Applications for fall 2021 are now closed for this project.

This is an opportunity to work with a large dataset of over 400 million employment profiles (resumes) in order to understand global employment dynamics and firm performance. In this project, we will leverage techniques from big data and machine learning to structure and analyze large textual data, which can help address questions ranging from individual career outcomes to understanding firm performance to automation and future of work. What are the effects of employment shocks such as the collapse of Lehman Brothers? Which firms are investing in new technologies such as AI, and what are the consequences of these invwstments? Which skillsets are booming and which are becoming obsolete in the modern economy? In this project, students will be able to practice the types of techniques needed in order to be able to work with large datasets (on the order of 100s of gigabytes).

Key tasks will include:
- Working with textual employment data (similar to LinkedIn profiles) to extract and understand job titles, skills, and demographics.
- Using a range of statistical tools to analyze the relationship between employment metrics and firm outcomes.

Students who work on this project will increase their knowledge of:
- Working efficiently with real-world large datasets in the hundreds of gigabytes
- Using econometric and machine learning techniques
- Understanding and conducting scientific research processes

Qualifications: Required: - Experience with at least one of: Python, C/C++, R, Matlab, in a comprehensive way (i.e., WITHOUT excessive reliance on specific packages such as Pandas); - Foundational computer science courses (Data Structures & Algorithms); - Experience writing object oriented, efficient, modular code, NOT just Jupyter notebooks. Preferred: - Foundational Statistics and/or Machine Learning courses; - Practical experience with Machine Learning and/or Econometric analysis. Must be willing to put in 10 hours/week every week, with no exception.

Weekly Hours: 9-11 hrs

Related website: https://sites.google.com/berkeley.edu/fedyk

Closed (2) Global Information Flows and Financial Markets

Closed. This professor is continuing with Spring 2021 apprentices on this project; no new apprentices needed for Fall 2021.
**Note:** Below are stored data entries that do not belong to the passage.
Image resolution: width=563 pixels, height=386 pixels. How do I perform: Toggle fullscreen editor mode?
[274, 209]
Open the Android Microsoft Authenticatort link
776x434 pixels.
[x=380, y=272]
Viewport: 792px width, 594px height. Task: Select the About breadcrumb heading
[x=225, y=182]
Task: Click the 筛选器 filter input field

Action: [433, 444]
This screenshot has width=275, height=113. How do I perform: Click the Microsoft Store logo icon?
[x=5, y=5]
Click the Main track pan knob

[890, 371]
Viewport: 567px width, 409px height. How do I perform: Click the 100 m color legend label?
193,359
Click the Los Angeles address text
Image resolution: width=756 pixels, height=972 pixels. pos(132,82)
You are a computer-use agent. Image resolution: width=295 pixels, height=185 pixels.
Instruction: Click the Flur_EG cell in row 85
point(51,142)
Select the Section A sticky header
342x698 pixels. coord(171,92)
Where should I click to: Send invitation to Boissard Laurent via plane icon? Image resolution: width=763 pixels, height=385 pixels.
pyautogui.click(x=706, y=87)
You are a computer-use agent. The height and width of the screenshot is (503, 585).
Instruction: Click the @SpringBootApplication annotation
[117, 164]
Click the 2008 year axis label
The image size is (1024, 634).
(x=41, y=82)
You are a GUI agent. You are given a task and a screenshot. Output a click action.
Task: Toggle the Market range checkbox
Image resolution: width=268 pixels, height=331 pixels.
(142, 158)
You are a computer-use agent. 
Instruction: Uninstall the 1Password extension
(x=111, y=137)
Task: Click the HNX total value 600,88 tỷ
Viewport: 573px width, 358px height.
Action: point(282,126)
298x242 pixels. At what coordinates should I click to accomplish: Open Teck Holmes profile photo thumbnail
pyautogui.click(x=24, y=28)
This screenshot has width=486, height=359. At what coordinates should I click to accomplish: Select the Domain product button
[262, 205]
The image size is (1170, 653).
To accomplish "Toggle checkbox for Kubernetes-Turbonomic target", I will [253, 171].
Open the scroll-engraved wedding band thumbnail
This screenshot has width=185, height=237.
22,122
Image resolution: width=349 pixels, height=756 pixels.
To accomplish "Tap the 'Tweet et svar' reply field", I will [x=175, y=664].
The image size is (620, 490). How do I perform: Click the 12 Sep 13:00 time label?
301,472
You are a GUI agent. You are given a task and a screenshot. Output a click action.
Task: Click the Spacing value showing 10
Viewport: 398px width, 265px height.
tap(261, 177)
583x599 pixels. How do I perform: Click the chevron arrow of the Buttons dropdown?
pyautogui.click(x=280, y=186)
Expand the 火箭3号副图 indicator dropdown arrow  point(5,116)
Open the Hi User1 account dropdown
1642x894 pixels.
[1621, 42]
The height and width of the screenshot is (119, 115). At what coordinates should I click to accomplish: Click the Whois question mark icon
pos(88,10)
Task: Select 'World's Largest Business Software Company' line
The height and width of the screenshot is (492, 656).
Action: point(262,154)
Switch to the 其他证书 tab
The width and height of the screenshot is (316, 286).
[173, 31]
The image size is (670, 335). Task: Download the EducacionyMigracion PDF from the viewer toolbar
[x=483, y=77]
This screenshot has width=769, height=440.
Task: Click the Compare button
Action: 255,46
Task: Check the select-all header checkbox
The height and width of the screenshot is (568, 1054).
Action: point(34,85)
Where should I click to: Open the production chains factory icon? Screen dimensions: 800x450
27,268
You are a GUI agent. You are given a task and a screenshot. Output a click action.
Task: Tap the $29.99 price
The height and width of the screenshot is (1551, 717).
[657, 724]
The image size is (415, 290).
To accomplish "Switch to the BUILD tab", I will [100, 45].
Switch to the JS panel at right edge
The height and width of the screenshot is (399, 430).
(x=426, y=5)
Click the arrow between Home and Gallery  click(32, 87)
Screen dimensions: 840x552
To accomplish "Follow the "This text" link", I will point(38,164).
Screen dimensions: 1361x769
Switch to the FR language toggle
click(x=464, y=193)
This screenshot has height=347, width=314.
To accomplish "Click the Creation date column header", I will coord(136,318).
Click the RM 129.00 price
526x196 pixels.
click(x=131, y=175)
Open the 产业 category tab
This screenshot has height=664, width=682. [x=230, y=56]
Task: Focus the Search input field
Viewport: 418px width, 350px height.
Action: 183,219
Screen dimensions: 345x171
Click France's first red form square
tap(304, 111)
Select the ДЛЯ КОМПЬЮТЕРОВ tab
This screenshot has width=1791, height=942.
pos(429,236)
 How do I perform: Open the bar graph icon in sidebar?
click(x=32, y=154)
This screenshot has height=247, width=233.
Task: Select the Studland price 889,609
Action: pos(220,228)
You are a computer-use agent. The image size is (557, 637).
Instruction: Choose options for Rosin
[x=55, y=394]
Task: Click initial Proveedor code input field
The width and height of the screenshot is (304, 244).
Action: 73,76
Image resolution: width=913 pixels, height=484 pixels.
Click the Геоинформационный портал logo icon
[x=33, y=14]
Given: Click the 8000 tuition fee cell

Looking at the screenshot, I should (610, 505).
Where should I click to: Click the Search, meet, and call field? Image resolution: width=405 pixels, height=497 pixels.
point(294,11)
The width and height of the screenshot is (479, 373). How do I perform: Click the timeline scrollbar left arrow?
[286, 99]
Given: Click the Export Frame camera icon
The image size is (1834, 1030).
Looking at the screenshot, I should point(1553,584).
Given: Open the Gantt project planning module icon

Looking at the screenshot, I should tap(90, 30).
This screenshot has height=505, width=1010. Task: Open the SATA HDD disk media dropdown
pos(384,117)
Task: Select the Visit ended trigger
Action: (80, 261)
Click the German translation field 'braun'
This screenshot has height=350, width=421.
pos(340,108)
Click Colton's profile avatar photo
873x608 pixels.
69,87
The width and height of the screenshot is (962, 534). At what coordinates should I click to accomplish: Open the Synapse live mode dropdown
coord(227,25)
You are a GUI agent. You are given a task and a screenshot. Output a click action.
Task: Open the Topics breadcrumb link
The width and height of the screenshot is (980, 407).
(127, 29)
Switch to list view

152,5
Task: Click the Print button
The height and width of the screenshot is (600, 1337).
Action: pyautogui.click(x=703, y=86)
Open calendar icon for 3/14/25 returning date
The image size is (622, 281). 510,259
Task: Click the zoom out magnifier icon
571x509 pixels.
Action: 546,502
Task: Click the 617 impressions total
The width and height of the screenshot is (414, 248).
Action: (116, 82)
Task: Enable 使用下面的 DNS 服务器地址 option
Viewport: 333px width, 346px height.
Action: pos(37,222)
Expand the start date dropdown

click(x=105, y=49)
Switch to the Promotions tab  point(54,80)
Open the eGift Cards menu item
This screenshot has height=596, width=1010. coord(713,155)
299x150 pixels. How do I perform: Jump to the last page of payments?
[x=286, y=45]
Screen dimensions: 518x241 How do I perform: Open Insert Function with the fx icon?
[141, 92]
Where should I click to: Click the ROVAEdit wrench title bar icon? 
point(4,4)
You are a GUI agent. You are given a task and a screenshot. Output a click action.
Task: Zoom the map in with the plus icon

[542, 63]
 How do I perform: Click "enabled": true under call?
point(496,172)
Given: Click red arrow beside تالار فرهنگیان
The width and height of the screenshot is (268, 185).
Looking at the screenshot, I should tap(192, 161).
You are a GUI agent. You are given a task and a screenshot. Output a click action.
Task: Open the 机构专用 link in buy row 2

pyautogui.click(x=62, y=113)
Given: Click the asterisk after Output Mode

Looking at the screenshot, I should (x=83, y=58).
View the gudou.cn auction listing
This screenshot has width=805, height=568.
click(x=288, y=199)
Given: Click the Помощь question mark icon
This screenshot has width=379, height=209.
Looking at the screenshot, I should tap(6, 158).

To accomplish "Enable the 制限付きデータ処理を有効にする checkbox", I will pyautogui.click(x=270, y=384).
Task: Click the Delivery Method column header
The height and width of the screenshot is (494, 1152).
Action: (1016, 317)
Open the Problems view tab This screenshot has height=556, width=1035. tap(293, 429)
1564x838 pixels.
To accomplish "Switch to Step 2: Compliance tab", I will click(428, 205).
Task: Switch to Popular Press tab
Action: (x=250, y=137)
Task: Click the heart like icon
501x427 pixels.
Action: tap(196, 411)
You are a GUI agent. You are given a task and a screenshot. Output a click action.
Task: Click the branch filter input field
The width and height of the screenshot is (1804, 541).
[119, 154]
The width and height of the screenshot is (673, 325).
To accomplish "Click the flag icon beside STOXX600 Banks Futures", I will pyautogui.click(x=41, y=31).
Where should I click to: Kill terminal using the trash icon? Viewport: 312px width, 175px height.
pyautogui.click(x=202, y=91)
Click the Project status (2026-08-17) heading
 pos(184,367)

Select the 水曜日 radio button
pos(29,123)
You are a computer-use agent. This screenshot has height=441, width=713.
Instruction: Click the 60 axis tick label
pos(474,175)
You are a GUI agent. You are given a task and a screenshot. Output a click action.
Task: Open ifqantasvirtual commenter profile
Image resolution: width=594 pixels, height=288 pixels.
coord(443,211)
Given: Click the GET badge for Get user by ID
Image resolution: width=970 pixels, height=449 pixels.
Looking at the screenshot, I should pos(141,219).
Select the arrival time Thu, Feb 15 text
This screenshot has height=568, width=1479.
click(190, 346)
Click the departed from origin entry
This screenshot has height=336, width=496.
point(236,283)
This project introduces students to the increasingly complex landscape of financial news. With millions of articles published each day, investors' task of understanding and trading on relevant information becomes ever more challenging. Which news stories are relevant and market moving? How can traders tell new information from old news? In this project, students will work with hundreds of gigabytes of textual data directly from premier news providers such as Dow Jones in order to understand how investors' cognitive limitations affect the link between news and stock price dynamics.

Key tasks will include:
- Applying natural language processing techniques on large textual datasets
- Linking measures based on financial news to stock price dynamics, including high-frequency trading data

Students involved in this project will increase their knowledge of:
- The structure of financial news
- Working efficiently with real-world large datasets in the hundreds of gigabytes
- The scientific research process

Qualifications: Required: - Experience working with textual data; - Experience with at least one of: Python, C/C++, R, Matlab; - Foundational computer science courses (Data Structures &Algorithms); - Experience writing object oriented, efficient, modular code, beyond IPython/Jupyter. Preferred: - Practical experience with Machine Learning and/or Econometric analysis. Must be willing to put in 10 hours/week every week, no exceptions.

Weekly Hours: 9-11 hrs

Related website: https://sites.google.com/berkeley.edu/fedyk

Closed (3) Research Grant Writing: Global Employment Dynamics and Financial Information Flows

Applications for fall 2021 are now closed for this project.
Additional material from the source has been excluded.